>> BEGIN Selected excerpt

Heat energy from man-made global warming is being absorbed faster and deeper into the depths of the world's oceans than previously calculated, a study released Monday shows.

It has long been acknowledged by the scientific community that more than 90 percent of the heat energy from burning fossil fuels goes into the world's oceans rather than the ground or atmosphere, and that ocean temperatures have gone up in recent years. But a new study culled data from the 1870s British research ship Challenger's archives, and from modern underwater monitors and computer models to create a timeline for just how much man-made heat has been buried in the oceans over the last 150 years.

The researchers found that the sea absorbed the same amount of heat from the start of the Industrial Revolution in 1865 to 1997 as it did between 1998 and 2015. The actual amount of heat energy absorbed was 150 zettajoules over the course of 132 years, and 150 zettajoules over the next 18. A zettajoule is a practically incomprehensible amount of energy. Exploding one atomic bomb the size of the one that dropped on Hiroshima every second for a year would release a total of just 2 zettajoules.

Since 1997, Earth's oceans have absorbed man-made heat energy equivalent to a Hiroshima-style bomb being exploded every second for 75 straight years, the Associated Press reports.

"The changes we're talking about, they are really, really big numbers," said study co-author Paul Durack, an oceanographer at the Lawrence Livermore National Lab in California, in an interview with the AP. "They are nonhuman numbers."

"After 2000 in particular the rate of change is really starting to ramp up," Mr. Durack said.

Because the research team used computer models to fill in gaps where there are decades of bad data, the overall figures are "rough" but still reliable, according to the study's authors. But both the authors and outside experts say it's not the data that bothers them, it's the rate at which the numbers are increasing.

“As the upper oceans have been warming over time, more and more of this heat is finding its way down into the deeper ocean, and our results indicate that the fractional amount of heat that is trapped in the deeper ocean is increasing as well,” said lead author Peter Gleckler, a climate scientist at Lawrence Livermore, in an interview with the Washington Post.

>> END Selected excerpt
>> BEGIN Given data

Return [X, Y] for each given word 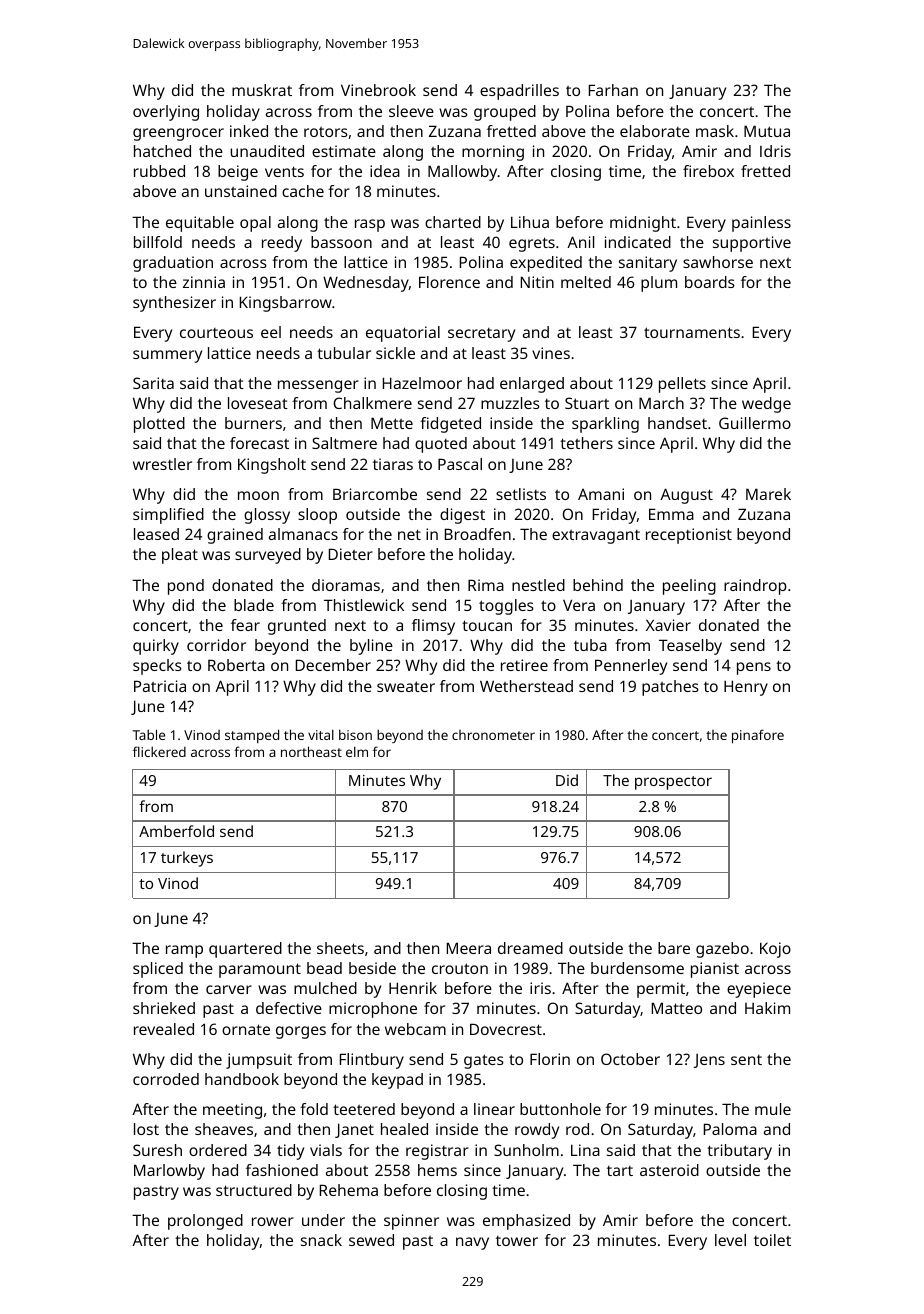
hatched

>> END Given data

■ Directives ■
A - Reproduce the ocean heat article from "Since 1997, Earth's" up to and including "Mr. Durack said.".
B - In the ocean heat article, identify every distinct single year given as a four-digit number, excluding decades.
C - Extend the ocean heat article by writing on from its final sentence.
The material stands apart from the ocean heat article.

■ Results by task ■
A -
Since 1997, Earth's oceans have absorbed man-made heat energy equivalent to a Hiroshima-style bomb being exploded every second for 75 straight years, the Associated Press reports.

"The changes we're talking about, they are really, really big numbers," said study co-author Paul Durack, an oceanographer at the Lawrence Livermore National Lab in California, in an interview with the AP. "They are nonhuman numbers."

"After 2000 in particular the rate of change is really starting to ramp up," Mr. Durack said.

B - 1865, 1997, 1998, 2015, 2000

C -
“We find that the heat uptake of the global oceans has doubled since about 1997, compared to what took place prior to that over the industrial era. And that was a surprising result to us,” he added.

The immensity and relative chill of the world's oceans mean the absorption of even a few tenths of a degree of warming has serious consequences for Earth's energy balance, Gleckler and his colleagues said. When oceans bear the brunt of taking in man-made heat, it stops the surface from getting even warmer from the heat-trapping gases spewed by the burning of fossil fuels.

Over time however, as the oceans get warmer at depth they will take in less heat. This means warming stays in the air and on land surface, and the 90 percent absorption from the oceans starts to fall, said study co-author Chris Forest of Pennsylvania State University.

Jane Lubchenco,, a marine sciences professor at Oregon State University, and the former chief of the National Oceanic and Atmospheric Administration, said the findings "have potentially serious consequences for life in the oceans as well as for patterns of ocean circulation, storm tracks and storm intensity." 

The researchers published their findings Monday in the journal Nature Climate Change.

This report contains material from Reuters and the Associated Press.